[Items listed in a dataset]

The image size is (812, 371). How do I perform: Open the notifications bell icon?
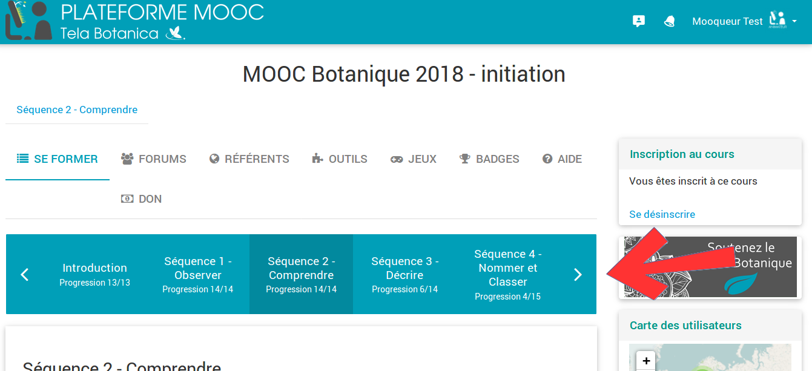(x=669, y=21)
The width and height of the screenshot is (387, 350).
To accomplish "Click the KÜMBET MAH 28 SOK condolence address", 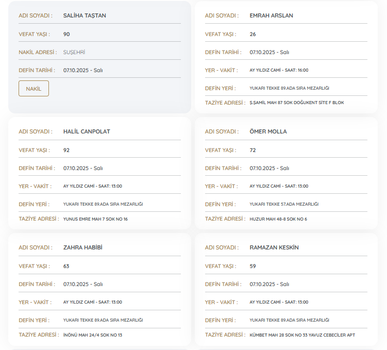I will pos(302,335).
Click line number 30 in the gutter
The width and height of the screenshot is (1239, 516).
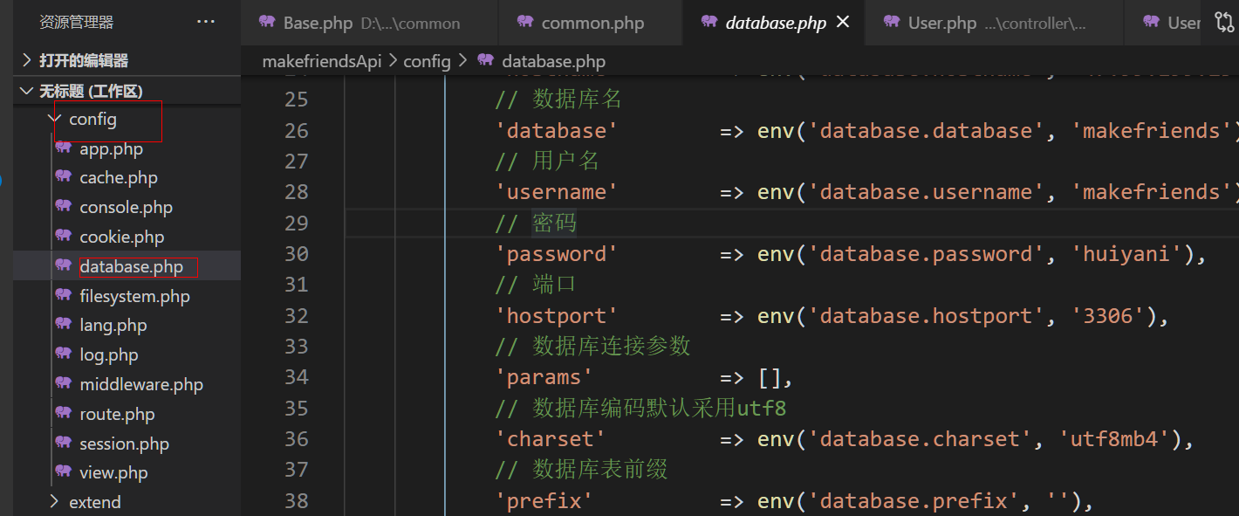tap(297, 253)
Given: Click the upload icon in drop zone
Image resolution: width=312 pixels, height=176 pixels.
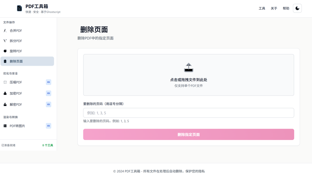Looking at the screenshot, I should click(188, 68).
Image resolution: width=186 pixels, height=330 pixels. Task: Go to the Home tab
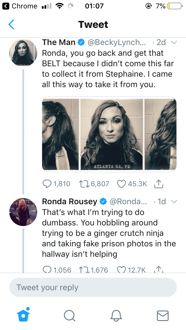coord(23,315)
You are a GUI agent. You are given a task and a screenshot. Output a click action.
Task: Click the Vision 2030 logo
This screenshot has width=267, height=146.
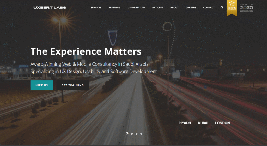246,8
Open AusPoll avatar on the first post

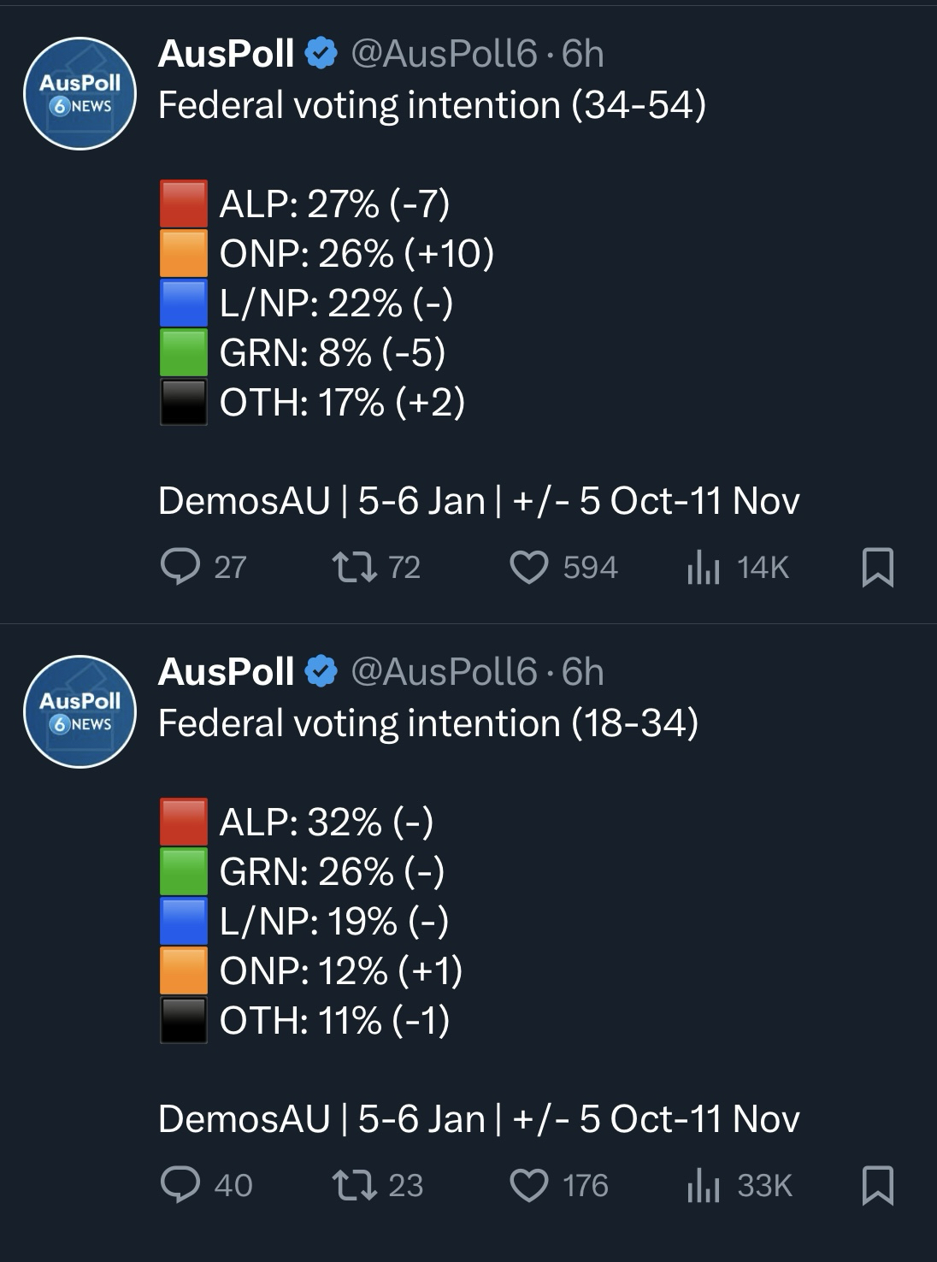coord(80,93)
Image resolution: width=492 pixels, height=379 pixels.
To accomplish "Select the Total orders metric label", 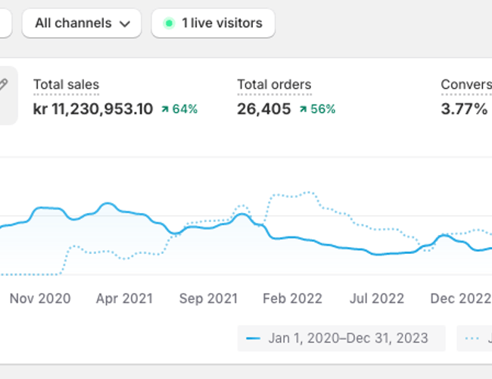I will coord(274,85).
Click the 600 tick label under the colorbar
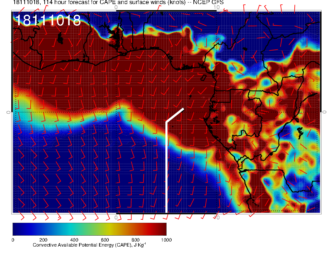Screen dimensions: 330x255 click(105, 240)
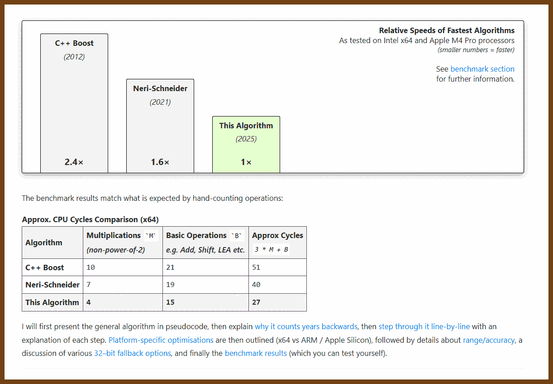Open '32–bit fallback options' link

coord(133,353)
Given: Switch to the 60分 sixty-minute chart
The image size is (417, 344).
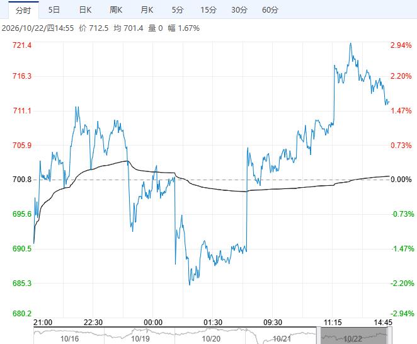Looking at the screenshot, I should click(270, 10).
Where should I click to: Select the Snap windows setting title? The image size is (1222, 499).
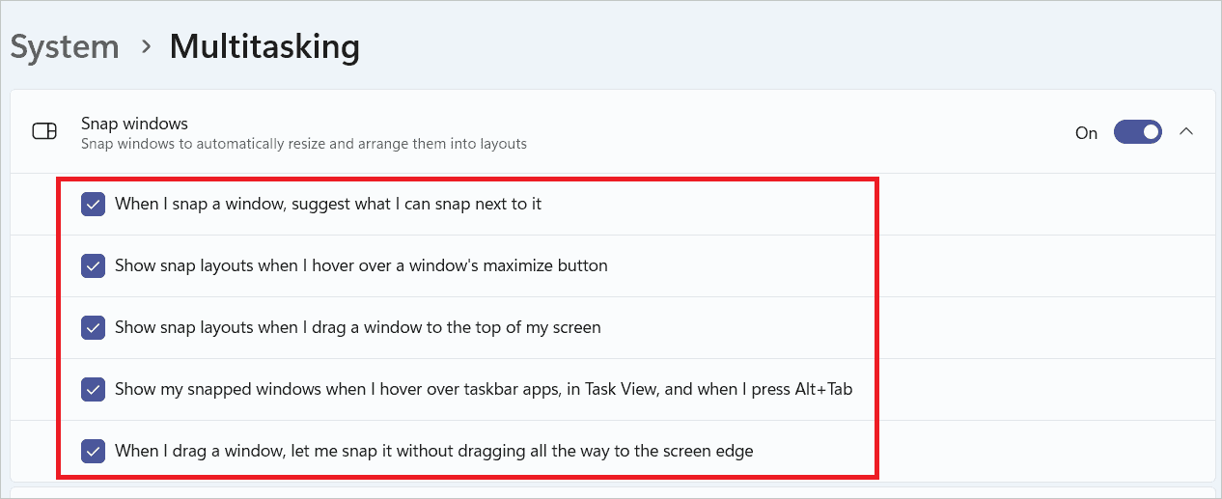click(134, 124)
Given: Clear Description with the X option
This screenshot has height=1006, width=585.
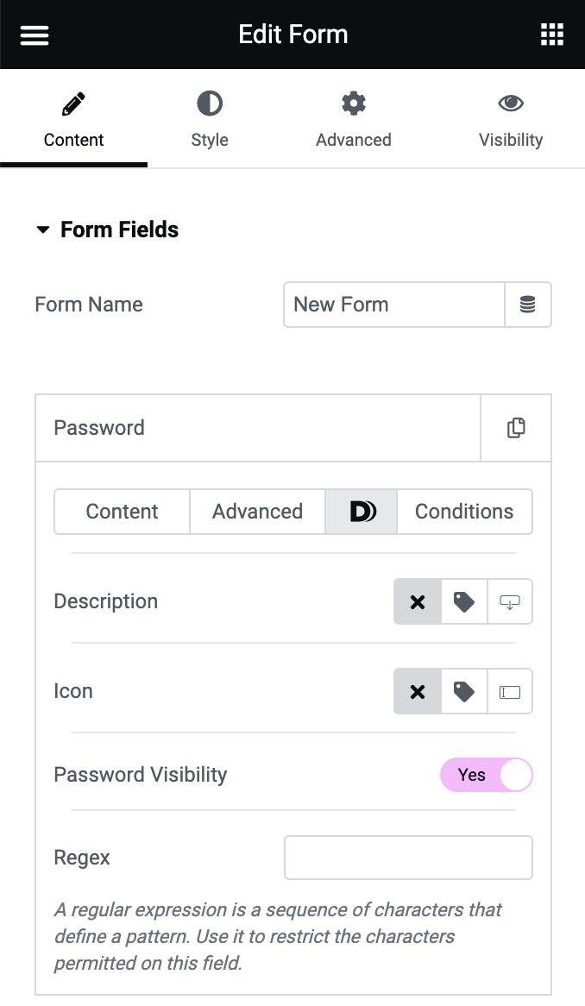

About this task:
The copy should hold exactly the lines from the one containing "Where should I" through the final line of the records above, both ends included, and no picture.

Solution to this task:
Where should I click to: Select the Snap windows setting title? The image size is (1222, 499).
click(134, 124)
Given: Clear Description with the X option
This screenshot has height=1006, width=585.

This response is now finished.